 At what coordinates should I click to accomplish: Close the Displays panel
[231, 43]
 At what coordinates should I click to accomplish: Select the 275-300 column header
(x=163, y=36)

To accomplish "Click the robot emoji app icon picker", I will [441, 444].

* * * *

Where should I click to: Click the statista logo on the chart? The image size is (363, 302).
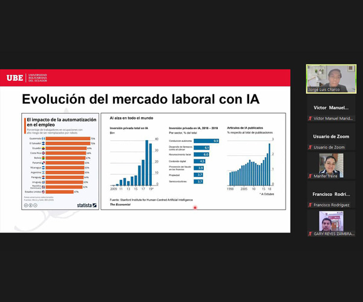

* * * *

Reproduce only the lines from the one containing "At what coordinates should I click to accomplish: Close" up to and including the one containing "will [441, 444].", replacing every occurrence of "accomplish" with "achieve" and leaving all else unchanged.

▶ _Solution to this exercise_
 At what coordinates should I click to achieve: Close the Displays panel
[231, 43]
 At what coordinates should I click to achieve: Select the 275-300 column header
(x=163, y=36)

To achieve "Click the robot emoji app icon picker", I will [441, 444].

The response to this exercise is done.